Tyrannosaurus Bones Must Return to Mongolia, U.S. Says

The U.S. is seeking to return a Tyrannosaurus bataar to Mongolia after officials there said the dinosaur bones were smuggled into the U.S.

The skeleton, which spans 24 feet in length and is eight feet tall, had been shipped to the U.S. from the U.K. via Florida and then to Texas before arriving in New York in 2010. It was auctioned by Texas-based Heritage Auctions Inc. in New York in May for more than $1 million.

The auction proceeded even though the president of Mongolia obtained a restraining order in a Texas court before it took place. Under Mongolian law, dinosaur fossils are considered property of the Mongolian government and “one-of-a-kind rare items” that are prohibited from being moved abroad.

U.S. Attorney Preet Bharara in Manhattan said the bones, discovered sometime between 1995 and 2005, were looted from Mongolia’s Gobi Desert.

“The skeletal remains of this dinosaur are of tremendous cultural and historic significance to the people of Mongolia,” Bharara said in a statement. “When the skeleton was allegedly looted, a piece of the country’s natural history was stolen with it, and we look forward to returning it to its rightful place.”
Misstated Origin

Bharara alleges the customs documents for the dinosaur misstated the bones’ country of origin as Great Britain instead of Mongolia. The government’s paleontologists concluded the skeleton must have come from Mongolia because the dinosaur was native to that region and its bones have only been discovered there.

The Tyrannosaurus bataar, which lived about 70 million years ago, was first discovered by paleontologists in 1946, Bharara’s office said. Since 1924, Mongolia enacted laws making any dinosaurs discovered there to be government property.

The complaint also alleges the bones were priced too low in the customs documents, with the value listed at $15,000 instead of the $950,000 to $1.5 million listed in the Natural History Auction catalog. The bones sold at auction on May 20 for $1,052,500.

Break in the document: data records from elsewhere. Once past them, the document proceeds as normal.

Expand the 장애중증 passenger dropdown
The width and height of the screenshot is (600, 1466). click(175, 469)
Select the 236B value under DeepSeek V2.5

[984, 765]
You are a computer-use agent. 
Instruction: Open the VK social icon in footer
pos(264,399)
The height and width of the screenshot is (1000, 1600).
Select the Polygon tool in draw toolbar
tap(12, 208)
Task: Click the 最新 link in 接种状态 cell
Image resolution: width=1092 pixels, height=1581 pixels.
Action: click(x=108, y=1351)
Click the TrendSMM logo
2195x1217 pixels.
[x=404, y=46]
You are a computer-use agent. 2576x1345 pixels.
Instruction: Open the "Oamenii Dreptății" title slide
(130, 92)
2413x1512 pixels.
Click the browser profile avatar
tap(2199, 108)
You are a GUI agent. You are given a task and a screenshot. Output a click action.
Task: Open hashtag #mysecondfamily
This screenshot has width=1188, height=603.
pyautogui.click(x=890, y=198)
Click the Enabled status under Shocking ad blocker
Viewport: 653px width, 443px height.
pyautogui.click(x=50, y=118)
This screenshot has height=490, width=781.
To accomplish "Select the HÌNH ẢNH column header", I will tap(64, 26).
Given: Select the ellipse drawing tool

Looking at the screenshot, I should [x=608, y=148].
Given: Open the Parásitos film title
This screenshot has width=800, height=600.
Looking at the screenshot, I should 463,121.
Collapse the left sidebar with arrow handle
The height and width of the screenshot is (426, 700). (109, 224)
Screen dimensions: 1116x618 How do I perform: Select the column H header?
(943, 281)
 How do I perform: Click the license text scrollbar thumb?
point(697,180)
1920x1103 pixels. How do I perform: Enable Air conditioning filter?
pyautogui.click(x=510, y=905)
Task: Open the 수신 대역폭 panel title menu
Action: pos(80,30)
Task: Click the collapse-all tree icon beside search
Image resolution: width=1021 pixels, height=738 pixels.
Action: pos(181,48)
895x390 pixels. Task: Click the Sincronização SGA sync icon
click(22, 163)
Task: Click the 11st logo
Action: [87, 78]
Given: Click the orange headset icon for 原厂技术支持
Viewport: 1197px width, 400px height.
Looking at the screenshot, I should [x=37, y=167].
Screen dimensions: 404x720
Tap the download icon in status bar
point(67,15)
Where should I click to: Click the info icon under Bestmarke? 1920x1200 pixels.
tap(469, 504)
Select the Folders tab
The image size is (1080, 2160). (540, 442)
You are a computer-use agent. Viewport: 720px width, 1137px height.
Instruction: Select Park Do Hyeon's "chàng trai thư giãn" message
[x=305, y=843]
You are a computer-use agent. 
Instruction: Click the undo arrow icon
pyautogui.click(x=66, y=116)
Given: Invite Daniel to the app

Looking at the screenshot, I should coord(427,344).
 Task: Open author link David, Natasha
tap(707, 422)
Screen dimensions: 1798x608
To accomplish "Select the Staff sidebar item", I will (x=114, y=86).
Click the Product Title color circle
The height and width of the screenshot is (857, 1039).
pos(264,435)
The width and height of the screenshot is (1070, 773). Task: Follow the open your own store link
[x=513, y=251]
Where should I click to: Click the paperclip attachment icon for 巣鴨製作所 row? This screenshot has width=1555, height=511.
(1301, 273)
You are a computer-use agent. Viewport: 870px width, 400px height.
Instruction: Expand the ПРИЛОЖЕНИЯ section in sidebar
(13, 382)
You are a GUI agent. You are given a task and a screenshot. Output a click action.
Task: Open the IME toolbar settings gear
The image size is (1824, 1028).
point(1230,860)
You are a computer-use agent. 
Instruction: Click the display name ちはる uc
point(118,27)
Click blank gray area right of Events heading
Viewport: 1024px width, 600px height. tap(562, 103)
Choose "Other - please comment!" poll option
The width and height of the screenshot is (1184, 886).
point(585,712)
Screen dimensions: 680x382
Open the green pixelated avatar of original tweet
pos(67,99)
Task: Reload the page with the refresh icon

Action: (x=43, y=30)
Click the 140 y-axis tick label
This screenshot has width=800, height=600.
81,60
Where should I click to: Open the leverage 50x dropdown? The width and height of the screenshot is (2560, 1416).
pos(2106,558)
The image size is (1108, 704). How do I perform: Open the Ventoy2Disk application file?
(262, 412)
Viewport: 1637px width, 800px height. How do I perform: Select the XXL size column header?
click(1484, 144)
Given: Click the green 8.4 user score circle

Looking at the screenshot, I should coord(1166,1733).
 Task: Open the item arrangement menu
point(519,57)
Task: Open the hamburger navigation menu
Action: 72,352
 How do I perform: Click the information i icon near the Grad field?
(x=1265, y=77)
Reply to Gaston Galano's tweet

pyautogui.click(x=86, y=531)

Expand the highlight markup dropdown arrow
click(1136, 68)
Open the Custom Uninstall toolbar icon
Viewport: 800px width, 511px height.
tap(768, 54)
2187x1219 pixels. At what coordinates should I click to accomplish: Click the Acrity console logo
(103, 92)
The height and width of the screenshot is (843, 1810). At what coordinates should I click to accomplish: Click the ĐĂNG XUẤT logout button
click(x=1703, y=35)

The auction catalog describes the dinosaur as “an incredible complete skeleton, painstakingly excavated and prepared” and is “a stupendous, museum-quality specimen of one of the most emblematic dinosaurs ever to have stalked this earth.”


Broken Bones

By contrast, the customs documents described the imports as “two large rough fossil reptile heads, six boxes of broken fossil bones, three rough fossil reptiles, one fossil lizard, three rough fossil reptiles and one fossil reptile skull.”

The final sale at the auction is contingent on the outcome of the case, Bharara’s office said.

Jim Halperin, co-chairman of Heritage Auction, said in statement, “We can’t comment on the lawsuit because we haven’t seen it yet.”

The case is U.S. v. One Tyrannosaurus bataar skeleton, 12CV4760, Southern District of New York (Manhattan).